• [WHAT IS REQUIRED] In the passage on electron orbitals, reproduce the section starting at "So, how do these" and ending at "seven orbitals, respectively.", swapping "dumbbell-shaped" for "lobe-shaped".

• [SOURCE EXTRACT]
The Bohr model is useful to explain the reactivity and chemical bonding of many elements, but it actually doesn’t give a very accurate description of how electrons are distributed in space around the nucleus. Specifically, electrons don’t really circle the nucleus, but rather spend most of their time in sometimes-complex-shaped regions of space around the nucleus, known as electron orbitals. We can’t actually know where an electron is at any given moment in time, but we can mathematically determine the volume of space in which it is most likely to be found—say, the volume of space in which it will spend 90% of its time. This high-probability region makes up an orbital, and each orbital can hold up to two electrons.

So, how do these mathematically defined orbitals fit in with the electron shells we saw in the Bohr model? We can break each electron shell down into one or more subshells, which are simply sets of one or more orbitals. Subshells are designated by the letters s, p, d, and f, and each letter indicates a different shape. For instance, s subshells have a single, spherical orbital, while p subshells contain three dumbbell-shaped orbitals at right angles to each other. Most of organic chemistry—the chemistry of carbon-containing compounds, which are central to biology—involves interactions between electrons in s and p subshells, so these are the most important subshell types to be familiar with. However, atoms with many electrons may place some of their electrons in d and f subshells. Subshells d and f have more complex shapes and contain five and seven orbitals, respectively.

The first electron shell, 1n, corresponds to a single 1s orbital. The 1s orbital is the closest orbital to the nucleus, and it fills with electrons first, before any other orbital. Hydrogen has just one electron, so it has a single spot in the 1s orbital occupied. This can be written out in a shorthand form called an electron configuration as 1s1, where the superscripted 1 refers to the one electron in the 1s orbital. Helium has two electrons, so it can completely fill the 1s orbital with its two electrons. This is written out as 1s2, referring to the two electrons of helium in the 1s orbital. On the periodic table, hydrogen and helium are the only two elements in the first row, or period, which reflects that they only have electrons in their first shell. Hydrogen and helium are the only two elements that have electrons exclusively in the 1s orbital in their neutral, non-charged, state.

• [Saved entries]
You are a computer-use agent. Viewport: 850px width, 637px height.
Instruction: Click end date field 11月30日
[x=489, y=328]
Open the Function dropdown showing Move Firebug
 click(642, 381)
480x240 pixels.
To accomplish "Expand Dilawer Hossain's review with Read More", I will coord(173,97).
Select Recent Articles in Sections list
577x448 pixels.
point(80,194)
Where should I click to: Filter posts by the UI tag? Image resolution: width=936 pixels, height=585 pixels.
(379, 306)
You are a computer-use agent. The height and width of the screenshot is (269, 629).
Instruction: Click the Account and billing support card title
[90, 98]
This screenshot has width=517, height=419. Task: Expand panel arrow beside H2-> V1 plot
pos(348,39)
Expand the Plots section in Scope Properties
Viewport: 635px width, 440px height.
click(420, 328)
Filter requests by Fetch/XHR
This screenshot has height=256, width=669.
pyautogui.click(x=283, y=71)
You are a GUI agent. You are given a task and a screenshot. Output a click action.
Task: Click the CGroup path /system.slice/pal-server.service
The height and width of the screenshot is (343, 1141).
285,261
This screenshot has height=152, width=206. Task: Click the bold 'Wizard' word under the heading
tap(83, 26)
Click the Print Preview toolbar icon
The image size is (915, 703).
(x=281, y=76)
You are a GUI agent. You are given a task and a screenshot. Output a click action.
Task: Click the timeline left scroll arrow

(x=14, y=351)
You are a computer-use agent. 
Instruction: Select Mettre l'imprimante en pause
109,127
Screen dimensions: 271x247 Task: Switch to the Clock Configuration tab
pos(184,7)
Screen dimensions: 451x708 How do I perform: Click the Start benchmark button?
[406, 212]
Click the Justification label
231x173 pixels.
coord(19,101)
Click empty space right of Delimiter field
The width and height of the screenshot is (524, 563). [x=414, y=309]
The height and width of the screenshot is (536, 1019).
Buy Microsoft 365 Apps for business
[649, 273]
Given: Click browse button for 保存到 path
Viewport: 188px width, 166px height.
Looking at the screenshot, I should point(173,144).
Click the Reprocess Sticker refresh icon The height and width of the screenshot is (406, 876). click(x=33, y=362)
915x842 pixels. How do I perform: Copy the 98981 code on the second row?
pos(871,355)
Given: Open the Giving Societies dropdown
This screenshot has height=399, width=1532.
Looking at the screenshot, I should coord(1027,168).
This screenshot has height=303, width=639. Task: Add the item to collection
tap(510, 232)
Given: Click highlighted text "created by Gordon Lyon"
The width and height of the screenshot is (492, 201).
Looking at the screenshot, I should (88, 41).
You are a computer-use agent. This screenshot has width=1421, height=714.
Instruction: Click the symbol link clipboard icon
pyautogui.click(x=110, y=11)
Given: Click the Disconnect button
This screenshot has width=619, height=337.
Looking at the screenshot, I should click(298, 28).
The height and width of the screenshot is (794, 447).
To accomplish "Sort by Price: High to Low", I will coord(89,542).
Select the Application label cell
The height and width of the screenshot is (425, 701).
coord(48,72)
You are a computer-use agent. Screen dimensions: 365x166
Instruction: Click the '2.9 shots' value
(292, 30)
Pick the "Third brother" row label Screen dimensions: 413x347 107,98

• [THE ANSWER]
So, how do these mathematically defined orbitals fit in with the electron shells we saw in the Bohr model? We can break each electron shell down into one or more subshells, which are simply sets of one or more orbitals. Subshells are designated by the letters s, p, d, and f, and each letter indicates a different shape. For instance, s subshells have a single, spherical orbital, while p subshells contain three lobe-shaped orbitals at right angles to each other. Most of organic chemistry—the chemistry of carbon-containing compounds, which are central to biology—involves interactions between electrons in s and p subshells, so these are the most important subshell types to be familiar with. However, atoms with many electrons may place some of their electrons in d and f subshells. Subshells d and f have more complex shapes and contain five and seven orbitals, respectively.